======== Extracted information ========

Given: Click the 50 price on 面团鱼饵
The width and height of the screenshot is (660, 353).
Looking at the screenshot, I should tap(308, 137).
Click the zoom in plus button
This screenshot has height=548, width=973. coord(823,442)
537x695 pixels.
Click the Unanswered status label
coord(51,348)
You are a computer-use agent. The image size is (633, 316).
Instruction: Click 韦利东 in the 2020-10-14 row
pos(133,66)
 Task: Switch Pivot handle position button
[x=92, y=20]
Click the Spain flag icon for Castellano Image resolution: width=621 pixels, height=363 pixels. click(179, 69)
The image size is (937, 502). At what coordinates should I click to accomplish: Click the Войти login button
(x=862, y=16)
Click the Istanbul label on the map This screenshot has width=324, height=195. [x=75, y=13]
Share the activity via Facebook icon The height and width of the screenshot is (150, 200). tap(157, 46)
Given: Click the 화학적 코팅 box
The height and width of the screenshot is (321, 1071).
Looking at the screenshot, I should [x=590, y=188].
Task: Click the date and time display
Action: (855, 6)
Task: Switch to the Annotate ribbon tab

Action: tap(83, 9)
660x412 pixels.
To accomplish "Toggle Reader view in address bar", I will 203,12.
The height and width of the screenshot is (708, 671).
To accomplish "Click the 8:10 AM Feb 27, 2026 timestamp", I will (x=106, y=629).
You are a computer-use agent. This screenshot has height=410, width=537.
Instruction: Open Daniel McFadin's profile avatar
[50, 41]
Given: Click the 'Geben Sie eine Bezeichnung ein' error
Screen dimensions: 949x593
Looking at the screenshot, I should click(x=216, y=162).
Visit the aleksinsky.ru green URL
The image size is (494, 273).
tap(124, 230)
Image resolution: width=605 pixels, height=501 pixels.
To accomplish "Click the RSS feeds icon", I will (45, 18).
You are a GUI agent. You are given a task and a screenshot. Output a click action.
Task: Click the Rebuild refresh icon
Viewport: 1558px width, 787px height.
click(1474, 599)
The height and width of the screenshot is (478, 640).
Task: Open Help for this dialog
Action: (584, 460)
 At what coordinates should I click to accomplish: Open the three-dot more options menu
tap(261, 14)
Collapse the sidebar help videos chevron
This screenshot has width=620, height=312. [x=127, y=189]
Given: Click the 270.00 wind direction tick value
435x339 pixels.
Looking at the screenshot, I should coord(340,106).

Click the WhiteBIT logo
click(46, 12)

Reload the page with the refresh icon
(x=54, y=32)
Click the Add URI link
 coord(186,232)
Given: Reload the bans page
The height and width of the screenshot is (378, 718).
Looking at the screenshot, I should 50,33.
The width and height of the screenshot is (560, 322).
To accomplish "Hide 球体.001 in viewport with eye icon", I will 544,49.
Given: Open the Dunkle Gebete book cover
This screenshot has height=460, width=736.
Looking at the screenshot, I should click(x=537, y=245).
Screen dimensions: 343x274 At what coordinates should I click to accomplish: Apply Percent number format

========

What you will do
Reproduce the records above in full, substituting "Directive" for every occurrence of "Instruction" and leaving all other text unchanged.

Task result
Given: Click the 50 price on 面团鱼饵
The width and height of the screenshot is (660, 353).
Looking at the screenshot, I should tap(308, 137).
Click the zoom in plus button
This screenshot has height=548, width=973. coord(823,442)
537x695 pixels.
Click the Unanswered status label
coord(51,348)
You are a computer-use agent. The image size is (633, 316).
Directive: Click 韦利东 in the 2020-10-14 row
pos(133,66)
 Task: Switch Pivot handle position button
[x=92, y=20]
Click the Spain flag icon for Castellano Image resolution: width=621 pixels, height=363 pixels. click(179, 69)
The image size is (937, 502). At what coordinates should I click to accomplish: Click the Войти login button
(x=862, y=16)
Click the Istanbul label on the map This screenshot has width=324, height=195. [x=75, y=13]
Share the activity via Facebook icon The height and width of the screenshot is (150, 200). tap(157, 46)
Given: Click the 화학적 코팅 box
The height and width of the screenshot is (321, 1071).
Looking at the screenshot, I should [x=590, y=188].
Task: Click the date and time display
Action: (855, 6)
Task: Switch to the Annotate ribbon tab

Action: tap(83, 9)
660x412 pixels.
To accomplish "Toggle Reader view in address bar", I will 203,12.
The height and width of the screenshot is (708, 671).
To accomplish "Click the 8:10 AM Feb 27, 2026 timestamp", I will (x=106, y=629).
You are a computer-use agent. This screenshot has height=410, width=537.
Directive: Open Daniel McFadin's profile avatar
[50, 41]
Given: Click the 'Geben Sie eine Bezeichnung ein' error
Screen dimensions: 949x593
Looking at the screenshot, I should click(x=216, y=162).
Visit the aleksinsky.ru green URL
The image size is (494, 273).
tap(124, 230)
Image resolution: width=605 pixels, height=501 pixels.
To accomplish "Click the RSS feeds icon", I will (45, 18).
You are a GUI agent. You are given a task and a screenshot. Output a click action.
Task: Click the Rebuild refresh icon
Viewport: 1558px width, 787px height.
click(1474, 599)
The height and width of the screenshot is (478, 640).
Task: Open Help for this dialog
Action: (584, 460)
 At what coordinates should I click to accomplish: Open the three-dot more options menu
tap(261, 14)
Collapse the sidebar help videos chevron
This screenshot has width=620, height=312. [x=127, y=189]
Given: Click the 270.00 wind direction tick value
435x339 pixels.
Looking at the screenshot, I should coord(340,106).

Click the WhiteBIT logo
click(46, 12)

Reload the page with the refresh icon
(x=54, y=32)
Click the Add URI link
 coord(186,232)
Given: Reload the bans page
The height and width of the screenshot is (378, 718).
Looking at the screenshot, I should 50,33.
The width and height of the screenshot is (560, 322).
To accomplish "Hide 球体.001 in viewport with eye icon", I will 544,49.
Given: Open the Dunkle Gebete book cover
This screenshot has height=460, width=736.
Looking at the screenshot, I should click(x=537, y=245).
Screen dimensions: 343x274 At what coordinates should I click to accomplish: Apply Percent number format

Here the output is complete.